The Lake feature code (0202) is used for the lower stretches of some major rivers, above the tidal limit. (Below the tidal limit, the Coastline feature code (0204) is used.) Rivers are portrayed in this way in cases where the two banks of the river are wide enough apart to be shown separately. When this is done, the river is divided up arbitrarily into a series of polygons where each polygon is given a separate height. Therefore, on the lower part of a river, below the 10m contour, there will be a water polygon with a height attribute of 9m, another polygon with a height attribute of 8m, and so on. Unfortunately, there are small gaps between each successive polygon.

Where a body of water contains an island, then the island has the same Feature Code (0202) as the body of water.

Breaklines (Feature Code 0203)

Breaklines are sometimes used to depict the line of the top of a reservoir dam, or the top of a quarry. In each of these cases, the Breakline has a height attribute (HT) of 0m, regardless of its true height.

Ridge Lines (Feature Code 0205)

Ridge lines depict the line of the top of a ridge, or the base of a valley. There are very few ridge lines included in the Land-Form PANORAMA dataset: they are generally only present on ridges where the location of the top of the ridge may not be clear from the surrounding contours. They are more frequently used to depict the base of valleys. Unfortunately, many ridge lines are (incorrectly) coded as Form Lines (Feature Code 0207).

In some areas in south-eastern Devon and Portland in Dorset (tiles SS80, SX86, SX88, SY68), the use of ridge lines is completely different from the rest of PANORAMA, and a very complete network of ridge lines is shown.

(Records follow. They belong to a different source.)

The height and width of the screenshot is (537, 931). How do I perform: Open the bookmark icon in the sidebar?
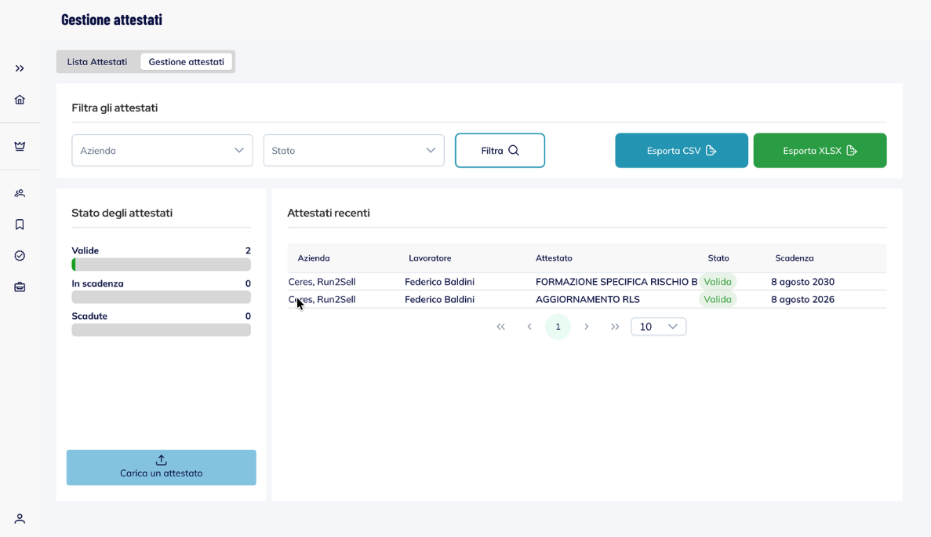pos(20,225)
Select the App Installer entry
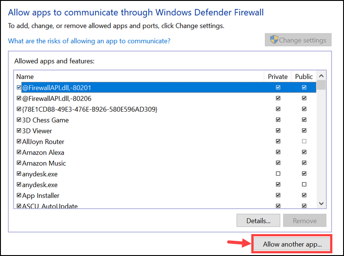This screenshot has height=256, width=344. (x=41, y=195)
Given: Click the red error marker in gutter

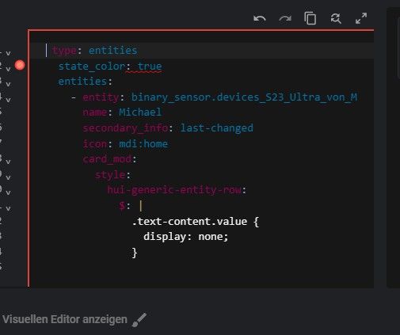Looking at the screenshot, I should click(x=20, y=65).
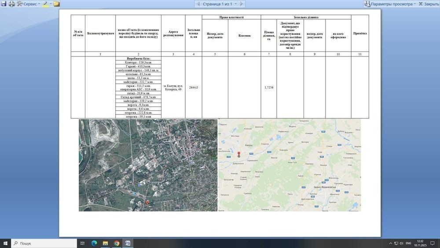
Task: Show hidden system tray icons
Action: point(390,243)
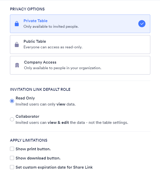Click the blue checkmark on Private Table
This screenshot has width=160, height=177.
[x=142, y=24]
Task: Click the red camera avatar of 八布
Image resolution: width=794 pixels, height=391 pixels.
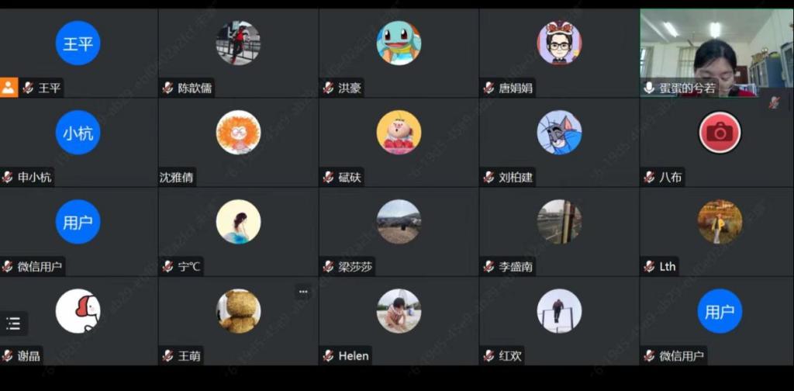Action: [720, 133]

Form Lines (Feature Code 0207)

Form Lines are used for two purposes in Land-Form PANORAMA Contours.

Land-Form PANORAMA® Digital Terrain Model (DTM)

General

Land-Form PANORAMA Digital Terrain Model (DTM) contains height information only. It does not contain a representation of the Spot Heights, Lakes, Coastline or other features that are represented in Land-Form PANORAMA Contours.

Heights are given at the intersections of a horizontal 50 metre grid. Each height is given to the nearest 1 metre. These values have been mathematically interpolated from the same set of features that are represented in Land-Form PANORAMA Contours.

The height is given across all areas of the grid, including sea and other water areas, and including areas (such as quarries and sand dunes) where the contours in Land-Form Contours are discontinuous.

Accuracy

The accuracy of the heights in the DTM is 5 metres. That is to say, if you were to compare height on the ground with the stated height in the DTM for a particular location, the two values would agree within 5m. This is a greater error margin than found in the Land-Form PANORAMA Contour data, because the interpolation process used to create the DTM from the contour data introduces another possible source of error.